Admittedly, these challenges are the best ones to have. However, it made posting the full predictions almost impossible for our Twitter-based event. Because of this, we posted shortened versions of the 2020 backup and disaster recovery predictions on Twitter during the Jam, and we’ll post the predictions in full here. Thus, you get the best of both worlds for our first-ever BUDR Insight Jam.
Without further ado, we present our experts’ thoughts on backup and disaster recovery in 2020, in no particular order. While you’re reading, feel free to check out our new 2020 Backup and Disaster Recovery Buyer’s Guide.

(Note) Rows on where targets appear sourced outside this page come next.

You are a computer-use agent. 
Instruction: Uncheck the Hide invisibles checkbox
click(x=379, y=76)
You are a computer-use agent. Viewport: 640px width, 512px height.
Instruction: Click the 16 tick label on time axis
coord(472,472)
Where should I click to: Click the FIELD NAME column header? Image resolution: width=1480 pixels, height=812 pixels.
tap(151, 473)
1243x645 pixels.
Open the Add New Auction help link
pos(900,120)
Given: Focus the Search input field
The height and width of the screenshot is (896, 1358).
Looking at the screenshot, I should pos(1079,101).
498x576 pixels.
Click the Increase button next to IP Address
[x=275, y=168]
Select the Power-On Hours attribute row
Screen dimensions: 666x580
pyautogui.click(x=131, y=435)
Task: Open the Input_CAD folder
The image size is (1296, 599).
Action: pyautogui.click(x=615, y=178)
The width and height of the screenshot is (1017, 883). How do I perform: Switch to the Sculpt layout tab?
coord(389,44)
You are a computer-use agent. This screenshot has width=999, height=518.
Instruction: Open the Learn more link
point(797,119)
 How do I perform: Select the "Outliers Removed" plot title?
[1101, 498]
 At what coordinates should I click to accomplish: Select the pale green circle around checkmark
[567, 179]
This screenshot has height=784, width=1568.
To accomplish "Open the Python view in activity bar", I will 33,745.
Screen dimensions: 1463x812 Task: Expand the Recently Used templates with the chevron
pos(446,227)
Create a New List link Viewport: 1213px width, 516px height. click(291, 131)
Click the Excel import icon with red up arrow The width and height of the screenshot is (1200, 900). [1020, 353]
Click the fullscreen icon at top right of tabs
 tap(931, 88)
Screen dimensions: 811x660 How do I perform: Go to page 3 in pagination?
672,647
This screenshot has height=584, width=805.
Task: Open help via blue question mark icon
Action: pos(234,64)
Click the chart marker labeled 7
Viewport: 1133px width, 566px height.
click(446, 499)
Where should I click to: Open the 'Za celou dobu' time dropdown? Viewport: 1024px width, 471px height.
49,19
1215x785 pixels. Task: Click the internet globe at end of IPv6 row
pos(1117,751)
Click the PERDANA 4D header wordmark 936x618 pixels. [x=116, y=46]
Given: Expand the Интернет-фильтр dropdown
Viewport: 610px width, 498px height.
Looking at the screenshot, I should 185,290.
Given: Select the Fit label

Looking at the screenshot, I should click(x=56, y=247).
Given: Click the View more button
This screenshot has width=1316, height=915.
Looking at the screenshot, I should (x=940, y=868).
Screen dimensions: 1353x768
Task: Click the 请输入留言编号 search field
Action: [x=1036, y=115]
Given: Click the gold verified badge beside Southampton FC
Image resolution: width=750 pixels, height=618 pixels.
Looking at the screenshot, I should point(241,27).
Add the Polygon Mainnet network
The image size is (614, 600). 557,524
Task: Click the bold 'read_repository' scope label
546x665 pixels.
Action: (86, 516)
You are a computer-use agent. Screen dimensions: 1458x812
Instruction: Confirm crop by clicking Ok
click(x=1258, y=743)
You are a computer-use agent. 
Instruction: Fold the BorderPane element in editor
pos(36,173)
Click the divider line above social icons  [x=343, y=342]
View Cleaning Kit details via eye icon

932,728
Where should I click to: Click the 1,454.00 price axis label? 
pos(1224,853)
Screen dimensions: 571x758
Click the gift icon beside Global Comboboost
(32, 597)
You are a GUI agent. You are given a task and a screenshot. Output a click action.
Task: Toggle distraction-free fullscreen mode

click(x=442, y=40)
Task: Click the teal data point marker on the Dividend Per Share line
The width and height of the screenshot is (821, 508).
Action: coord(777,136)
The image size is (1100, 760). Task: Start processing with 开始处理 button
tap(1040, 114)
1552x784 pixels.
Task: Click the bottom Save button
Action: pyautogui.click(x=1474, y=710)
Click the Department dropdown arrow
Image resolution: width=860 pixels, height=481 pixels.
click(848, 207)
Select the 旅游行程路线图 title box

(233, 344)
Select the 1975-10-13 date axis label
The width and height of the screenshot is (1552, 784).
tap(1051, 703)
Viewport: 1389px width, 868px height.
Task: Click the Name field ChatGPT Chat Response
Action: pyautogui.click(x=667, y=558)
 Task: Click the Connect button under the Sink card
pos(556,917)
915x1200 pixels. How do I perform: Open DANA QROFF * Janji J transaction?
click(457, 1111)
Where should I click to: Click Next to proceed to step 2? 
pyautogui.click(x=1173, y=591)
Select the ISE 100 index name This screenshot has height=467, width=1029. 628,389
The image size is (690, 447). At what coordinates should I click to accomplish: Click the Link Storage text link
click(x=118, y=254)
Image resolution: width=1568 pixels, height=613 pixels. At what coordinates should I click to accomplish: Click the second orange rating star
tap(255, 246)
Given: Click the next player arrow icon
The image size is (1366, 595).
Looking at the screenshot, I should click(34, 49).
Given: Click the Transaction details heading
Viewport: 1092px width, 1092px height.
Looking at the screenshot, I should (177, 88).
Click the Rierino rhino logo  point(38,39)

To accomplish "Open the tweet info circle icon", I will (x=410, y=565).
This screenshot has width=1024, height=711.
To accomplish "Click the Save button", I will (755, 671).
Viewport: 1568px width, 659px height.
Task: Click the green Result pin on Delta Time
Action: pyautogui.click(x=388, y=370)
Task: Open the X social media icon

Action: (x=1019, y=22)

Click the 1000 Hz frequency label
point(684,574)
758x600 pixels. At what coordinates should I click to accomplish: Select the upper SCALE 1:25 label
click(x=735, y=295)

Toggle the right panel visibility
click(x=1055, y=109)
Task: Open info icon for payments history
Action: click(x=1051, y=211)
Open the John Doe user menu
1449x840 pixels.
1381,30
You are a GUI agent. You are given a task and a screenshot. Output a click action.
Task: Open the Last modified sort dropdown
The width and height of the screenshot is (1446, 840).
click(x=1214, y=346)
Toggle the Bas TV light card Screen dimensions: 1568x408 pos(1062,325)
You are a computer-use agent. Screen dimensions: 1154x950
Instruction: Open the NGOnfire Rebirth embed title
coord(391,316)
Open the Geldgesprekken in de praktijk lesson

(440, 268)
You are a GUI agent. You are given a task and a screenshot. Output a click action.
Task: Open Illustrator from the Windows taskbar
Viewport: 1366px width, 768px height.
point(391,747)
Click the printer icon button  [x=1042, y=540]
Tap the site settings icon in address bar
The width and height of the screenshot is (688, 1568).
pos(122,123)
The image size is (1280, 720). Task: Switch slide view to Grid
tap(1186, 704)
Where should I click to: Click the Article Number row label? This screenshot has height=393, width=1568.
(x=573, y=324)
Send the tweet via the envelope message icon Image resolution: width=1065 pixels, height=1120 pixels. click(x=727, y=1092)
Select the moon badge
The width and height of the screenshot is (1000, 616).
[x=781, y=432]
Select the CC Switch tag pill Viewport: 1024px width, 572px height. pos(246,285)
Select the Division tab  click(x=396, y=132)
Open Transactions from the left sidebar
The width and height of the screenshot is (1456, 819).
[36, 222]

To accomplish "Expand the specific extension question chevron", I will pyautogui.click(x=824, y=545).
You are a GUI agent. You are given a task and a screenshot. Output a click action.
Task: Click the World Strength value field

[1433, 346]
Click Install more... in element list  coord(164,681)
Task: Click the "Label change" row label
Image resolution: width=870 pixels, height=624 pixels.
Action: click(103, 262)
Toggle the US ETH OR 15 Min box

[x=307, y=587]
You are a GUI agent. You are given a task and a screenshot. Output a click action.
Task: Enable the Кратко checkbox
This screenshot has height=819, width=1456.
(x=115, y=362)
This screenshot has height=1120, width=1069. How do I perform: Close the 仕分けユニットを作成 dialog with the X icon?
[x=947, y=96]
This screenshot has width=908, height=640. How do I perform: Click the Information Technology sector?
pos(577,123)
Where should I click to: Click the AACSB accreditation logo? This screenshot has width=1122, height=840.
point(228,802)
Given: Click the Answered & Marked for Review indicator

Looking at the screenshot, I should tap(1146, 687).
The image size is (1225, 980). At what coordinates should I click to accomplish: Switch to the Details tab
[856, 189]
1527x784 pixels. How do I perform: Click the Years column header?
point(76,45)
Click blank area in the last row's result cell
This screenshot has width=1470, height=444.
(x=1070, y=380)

Experts Share Their 2020 Backup and Disaster Recovery Predictions
Prem Ananthakrishnan, VP of Products, Druva
Data for next-generation businesses will never touch a traditional data center
Data centers are consolidating at a startling rate. While they likely won’t disappear completely and can help meet specific use cases, the overwhelming of new businesses are not leasing or building traditional data centers. New companies such as Slack, Zoom, ServiceNow, Box, and Twillio are 100 percent cloud-based. And meanwhile, existing companies are migrating to the cloud. The business model for new companies’ infrastructure is changing, and companies are realizing they do not need to be in the data center business anymore to successfully run their business. The traditional data centers as we know them are becoming obsolete.
Improved data hygiene will become a standard insurance requirement
Ransomware and cyber-attacks will expand in 2020 because they work. Targeted organizational attacks will, unfortunately, continue to increase across industries and governments and hackers are relentless in searching for any exposure in an ecosystem – whether it is gullible users, unpatched systems, or misconfigured cloud accounts. Cyber-criminals know that you will pay to save your data, your job, and your reputation. They also know many companies now have cyber insurance to help pay the bill.
As a result of the ongoing attacks, cyber insurance companies will increasingly demand proof of protection and recovery plans. They cannot stay in business and continue to pay out claims to companies that aren’t taking certain steps to protect themselves. To get insured, organizations will need to document a holistic plan to deal with cyber threats – both preventing and recovering from attacks. Providers will also become more prescriptive about categorizing claims. Today many ransomware claims are submitted under errors and omissions (E&O), which is a very general category protecting companies and their workers against claims of inadequacy. Cyber insurers will start rolling out specific claim guidelines that account for lost or compromised data rather than filing everything under the broad E&O category.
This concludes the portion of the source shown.